The download happened on Dec. 18. DEW officials were alerted to the download by security software. The next day, SLED launched an investigation and the employee – whom DEW officials have not named – was suspended without pay. DEW fired that employee Tuesday and began preparing to notify the 4,658 people affected by the breach.

Only current and former employees of DEW and their dependents of were affected. Personal information of the approximately 17,000 people now receiving unemployment benefits in South Carolina was not affected.

SLED has since recovered the device with the information on it. But the investigation is ongoing, and the employee – who was authorized to view the information but not download it to an unencrypted device – has not been charged with a crime. DEW officials think the employee did not intend to steal the information but did not follow established agency policy about downloading personal information, which requires it be downloaded only with permission onto encrypted devices.

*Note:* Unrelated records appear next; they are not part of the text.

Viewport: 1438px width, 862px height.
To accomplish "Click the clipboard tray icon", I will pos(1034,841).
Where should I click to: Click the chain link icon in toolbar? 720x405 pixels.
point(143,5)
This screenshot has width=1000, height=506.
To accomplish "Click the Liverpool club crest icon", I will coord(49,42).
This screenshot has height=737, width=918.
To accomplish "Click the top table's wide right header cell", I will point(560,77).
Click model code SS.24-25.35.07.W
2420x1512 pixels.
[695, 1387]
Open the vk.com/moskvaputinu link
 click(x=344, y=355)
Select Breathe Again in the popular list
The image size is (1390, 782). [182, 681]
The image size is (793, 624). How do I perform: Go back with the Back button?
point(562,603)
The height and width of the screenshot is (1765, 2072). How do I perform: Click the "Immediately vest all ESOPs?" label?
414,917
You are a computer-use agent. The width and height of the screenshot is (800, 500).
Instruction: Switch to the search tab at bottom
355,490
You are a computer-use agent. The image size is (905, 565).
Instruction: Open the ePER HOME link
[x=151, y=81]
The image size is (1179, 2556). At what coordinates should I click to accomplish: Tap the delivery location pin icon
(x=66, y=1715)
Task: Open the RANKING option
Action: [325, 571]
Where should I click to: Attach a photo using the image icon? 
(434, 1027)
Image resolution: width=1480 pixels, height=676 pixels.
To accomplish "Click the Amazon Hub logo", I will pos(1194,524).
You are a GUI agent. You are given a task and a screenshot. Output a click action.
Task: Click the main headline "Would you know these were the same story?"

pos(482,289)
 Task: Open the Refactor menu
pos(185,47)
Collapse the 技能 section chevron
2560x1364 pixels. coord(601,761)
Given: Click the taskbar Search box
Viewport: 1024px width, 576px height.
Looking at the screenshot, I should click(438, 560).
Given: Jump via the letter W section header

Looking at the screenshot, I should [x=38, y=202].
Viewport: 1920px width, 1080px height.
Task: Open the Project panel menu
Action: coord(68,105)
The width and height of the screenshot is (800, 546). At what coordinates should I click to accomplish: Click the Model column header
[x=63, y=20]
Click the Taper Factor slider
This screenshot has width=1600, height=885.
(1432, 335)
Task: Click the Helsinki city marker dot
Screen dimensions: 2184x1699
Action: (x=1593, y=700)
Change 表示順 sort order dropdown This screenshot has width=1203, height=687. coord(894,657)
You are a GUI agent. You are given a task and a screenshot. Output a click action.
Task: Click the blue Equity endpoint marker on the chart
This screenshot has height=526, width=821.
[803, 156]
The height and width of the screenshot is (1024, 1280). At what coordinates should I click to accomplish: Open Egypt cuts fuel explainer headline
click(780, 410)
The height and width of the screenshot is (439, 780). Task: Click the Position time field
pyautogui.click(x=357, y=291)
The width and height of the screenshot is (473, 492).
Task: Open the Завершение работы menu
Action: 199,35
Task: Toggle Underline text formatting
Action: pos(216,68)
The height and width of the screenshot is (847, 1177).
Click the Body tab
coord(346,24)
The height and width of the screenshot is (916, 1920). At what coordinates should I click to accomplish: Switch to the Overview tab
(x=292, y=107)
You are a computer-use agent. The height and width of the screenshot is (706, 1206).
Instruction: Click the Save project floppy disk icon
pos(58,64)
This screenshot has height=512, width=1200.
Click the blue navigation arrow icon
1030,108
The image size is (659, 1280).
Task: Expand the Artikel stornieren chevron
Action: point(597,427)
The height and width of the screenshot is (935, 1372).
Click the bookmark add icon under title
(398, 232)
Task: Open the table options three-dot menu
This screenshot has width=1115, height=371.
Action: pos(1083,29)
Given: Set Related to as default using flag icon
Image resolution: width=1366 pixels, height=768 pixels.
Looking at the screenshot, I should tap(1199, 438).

“This is exactly what should have happened. Our security measures detected these downloads and DEW promptly began a full investigation,” agency executive director Cheryl M. Stanton said in a written statement. “We don’t know that the information has been further compromised, but out of an abundance of caution we are notifying those employees and individuals impacted so they can take necessary measures to protect themselves, including signing up for the state’s free credit monitoring.”

This is the fourth time since 2012 that personal information in the custody of state government has been compromised:

•  In April 2012, an employee of the state Department of Health and Human Services stole the personal information of more than 228,000 Medicaid recipients. Christopher Lykes later was arrested. He pleaded guilty to four counts of willful examination of private records by a public official and a count of criminal conspiracy. His sentencing is pending
•  In October 2012, an international hacker stole the personal information of 6.4 million consumers from the S.C. Department of Revenue. South Carolina since has spent more than $20 million to offer free credit-monitoring services for S.C. residents and to upgrade the government’s digital security.
• In October 2013, someone stole a laptop with the names and Social Security numbers of 3,432 people who bought insurance through the S.C. Health Insurance Pool.

Digital security is an issue in the governor’s race. Likely Democratic candidate state Sen. Vincent Sheheen has criticized Republican Gov. Nikki Haley for waiting 10 days before notifying the public of the breach at the Department of Revenue. DEW officials – who report to the governor – waited almost a month to begin notifying employees, officials said, because it took that long to verify all of the people who were affected.

“We worked with SLED for the last month to the fullest extent possible on the investigation to make sure we had the most accurate information to give employees, including reviewing each and every file to identify each individual impacted,” Stanton said.

Haley’s campaign, meanwhile, has criticized Sheheen for recommending Lykes for a promotion prior to the HHS breach.

State agencies have been extra cautious with digital information since the breach at the Department of Revenue. Last year, state agencies requested a combined $98 million for digital security. State lawmakers declined most of those requests, instead concentrating on a statewide strategy that would cover all agencies. Gov. Nikki Haley’s executive budget proposal for the budget year that begins July 1 recommends spending more than $22 million on technology security upgrades.